Comme vous ne lisez pas toutes et tous, tous les jours, « Le Courrier » (vous avez d'ailleurs tort), on vous ressert aujourd'hui le billet qu'on a fait paraître dans cet estimable quotidien le 28 mai.  Quelques jours auparavant, précisément dans «Le Courrier», Marianne Enckell plaidait pour que Genève accorde à Louis Bertoni l'honneur, certes paradoxal pour un anarchiste, d'une place, d'une rue -bref, d'un espace public. Plaidoyer éloquent, et pas tombé dans l'oreille de sourds : la proposition en a donc été faite par voie de motion au Conseil Municipal de la Ville de Genève :
«  Motion de Mme Vera Figurek et M. Pascal Holenweg :
Le Conseil municipal demande au Conseil administratif de faire en sorte que le nom de Luigi (Louis) Bertoni soit donné à une rue, une place ou un square de la Ville, dans un quartier marqué par sa présence »

« Faudrait pas oublier qu'ça descend dans la rue... »



Luigi Bertoni, devenu à Genève Louis Bertoni est une figure d'une rare cohérence politique et personnelle. Ce typographe Tessinois établi à Genève, expulsé de Genève vers le Tessin pour son activisme syndical et sa participation à des grèves, à l'époque où l'on pouvait encore dans ce pays expulser des Suisses d'un canton vers un autre, puis contraint à renouveler son permis de séjour tous les trois mois, fut syndicaliste, publiciste et éditeur, organisateur de solidarités concrètes (notamment avec les antifascistes italiens, et les libertaires espagnols) animateur de grèves, éditeur, conférencier.
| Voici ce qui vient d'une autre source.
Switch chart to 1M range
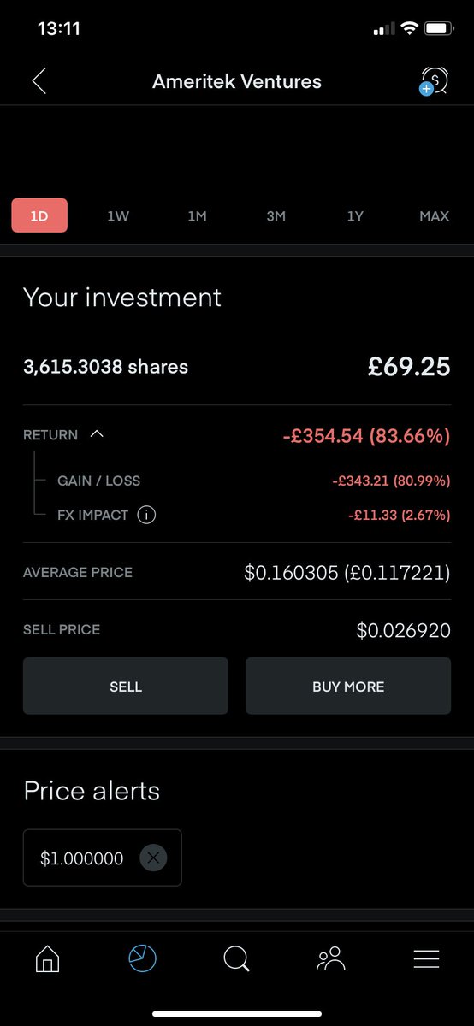The image size is (474, 1026). point(197,216)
Editeur pendant près de cinquante ans du bimensuel en français et en italien Le Réveil anarchiste-Il Risvelgio anarchico (interdit, mais néanmoins édité, entre 1940 et 1943), il ne cessa de porter au plus haut et au plus libre ses idées et ses combats d'anarchiste, d'antimilitariste, d'anticlérical, d'internationaliste, de syndicaliste révolutionnaire, d'antifasciste et d'antistalinien (et donc d'antiléniniste), sans jamais rien en retirer que la fierté de n'en avoir jamais rien lâché.
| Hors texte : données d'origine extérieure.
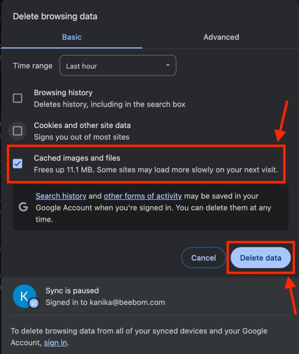
Task: Click the Browsing history option label
Action: [63, 93]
Les gens qui, politiquement, ne se sont jamais trompés, ni n'ont jamais trompé personne (et n'ont donc jamais été au pouvoir, ni même jamais voulu y être) sont trop rares pour qu'on les néglige. Genève s'honorerait d'honorer la figure de Luigi (Louis) Bertoni, en lui dédiant une rue, une place, un square. 

Et à celles et ceux qui s'offusqueraient que pareil honneur soit accordé à un anarchiste, on rappellera d'abord que d'entre les rues de Genève, quelques unes portent le nom de personnages de l'exact inverse politique et philosophique : par exemple un René-Louis Piachaud, fasciste déclaré et homme de paille de Mussolini dans une tentative d'achat du Journal de Genève pour en faire un organe à sa solde, ou un Giuseppe Motta, admirateur du Duce et porte-parole à la Société des Nations des opposants aux sanctions proposées contre l'Italie après son invasion de l'Abyssinie... et on signalera ensuite que de toutes les cultures politiques qu'ait connu et que connaisse Genève,qui les a à peu près toutes connues, l'anarchisme, dont Genève fut en Suisse l'une des places fortes (avec l'arc jurassien) est la seule à laquelle, ne fasse référence aucune rue ni aucune place, alors qu'il est pourtant l'une des racines (avec le radicalisme démocratique et le christianisme social) du socialisme : se souvient-on que le premier parti socialiste créé à Genève, en 1869 (le « parti de la République démocratique et sociale ») le fut par une coalition de radicaux de gauche et d'anarchistes, dont Bakounine ? Et ne peut-on admettre qu'une fois constatée l'évidence de l'obsolescence du compromis social-démocrate (et social-chrétien), et reconnu la terrifiante impasse du léninisme, c'est peut-être à la vieille source anar, ennemie des frontières, des armées, des prisons, du paternalisme et des chefs, que la gauche devrait se rafraîchir. Parce que, franchement, qui peut douter qu'elle en ait bien besoin, de se rafraichir ?
Alors, puisqu'il ne « faudrait pas oublier, qu'ça descend dans la rue, les anarchistes »... autant en dédier une à l'un d'entre eux -et non des moindres de ceux, nombreux, qui firent de Genève une ville où le mot « liberté » puisse encore être conjugué à l'impératif solidaire.